There’s been a lot of talk about tax policy of late.
It’s an election year, after all—and while most of the rhetoric revolves around targeting only “the wealthiest Americans,” it’s hard to shake a sense that the impact will be less than precisely targeted.
There’s talk of raising the tax rate on capital gains and dividends, for example—as though only the rich invest in stocks and mutual funds. A prominent presidential candidate talks openly about the fairness of increasing the amount of income subject to FICA withholding, and while it certainly sounds “fair,” that could represent a pretty big tax increase for some decidedly unwealthy families (worse, unless the benefit calculations are adjusted—and it would certainly be most unfair to do so—the move won’t even help the Social Security deficit; we’ll just pay out more in benefits to the people from whom we have now taken more FICA).

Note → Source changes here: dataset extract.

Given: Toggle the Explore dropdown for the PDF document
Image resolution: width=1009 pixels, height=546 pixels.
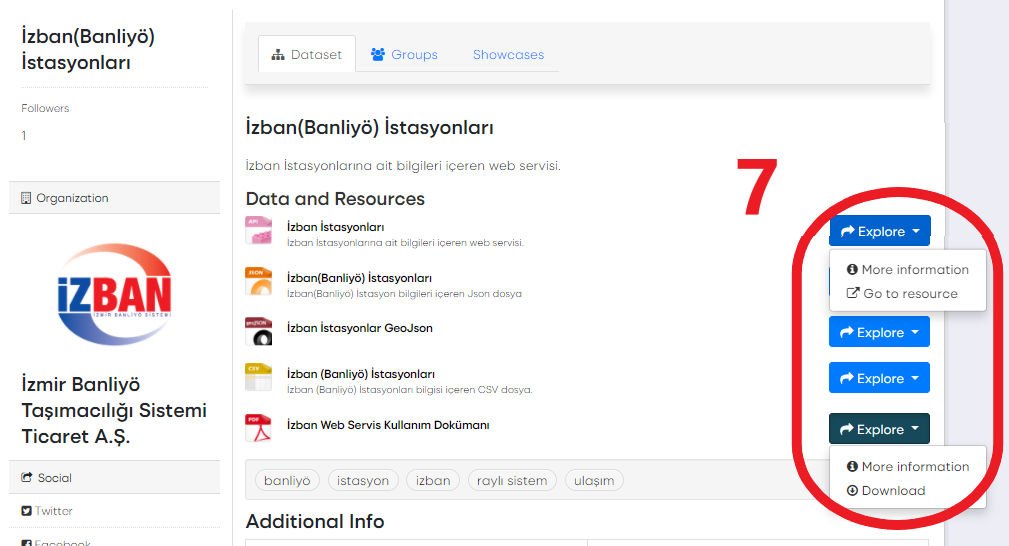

Another prominent presidential candidate wants to sever the tie between employment and health insurance, and if he is successful, many in the working middle class who currently enjoy that workplace coverage could find some or all of that benefit taxed—and probably shouldn’t hold their breath waiting for a salary boost to compensate for the loss (even more could simply find themselves with the “opportunity” to shop for insurance on their own). Others have resurrected the notion of imposing a “windfall profits” tax on Big Oil—as though we don’t all know who will actually wind up paying for it (note to politicians: It’s been tried before…it didn’t work).
Unfortunately, our economic lives are going to get more complicated in the coming months. We’re not technically in a recession, but regardless of such technicalities, many feel—and are hunkering down—as though we are. Ultimately, of course, perception is reality in such matters—and none of the current U.S. presidential candidates has any real interest in convincing us otherwise.
What that means, of course, is that between now and the election, we’re going to have a lot to fret about. Concerns about the rising cost of—well, just about everything—and anxiety about how the markets (and our 401(k) accounts) respond to that uncertainty will almost certainly continue to be the order of the day. In the months ahead, it’s likely to be harder than ever to keep participants focused on, and committed to, their retirement savings. Frankly, even the well-intentioned coverage and focus on 401(k) plan fees (and not all of it qualifies as “well-intentioned”) serves to undermine participant confidence in these programs.
As a solution, the Democratic candidates are touting payroll deduction plans for retirement savings (Senator Clinton’s are voluntary, Senator Obama would make them opt-out for participants) with government matches of up to $1,000. These solutions, of course, relegate the employer to nothing more than a payroll agent in the transaction (Senator McCain has yet to address the issue).
Doubtless, the ease of payroll deduction will spur some takers (certainly Obama’s opt-out version), but one can’t help but wonder how well-served workers, left to their own devices, will be in the retail IRA market, certainly compared with the structure, guidance, and institutional pricing afforded most employer-sponsored plans. It is a shame, perhaps a tragedy, IMHO, that the candidates have yet to consider the opportunity to provide real incentives for employers to “suit up” as a fiduciary for these programs.
But if there is a tragedy greater than the fact that only about three in four eligible actually participate in a workplace retirement savings plan, IMHO, it is that roughly half of working Americans don’t even have the opportunity.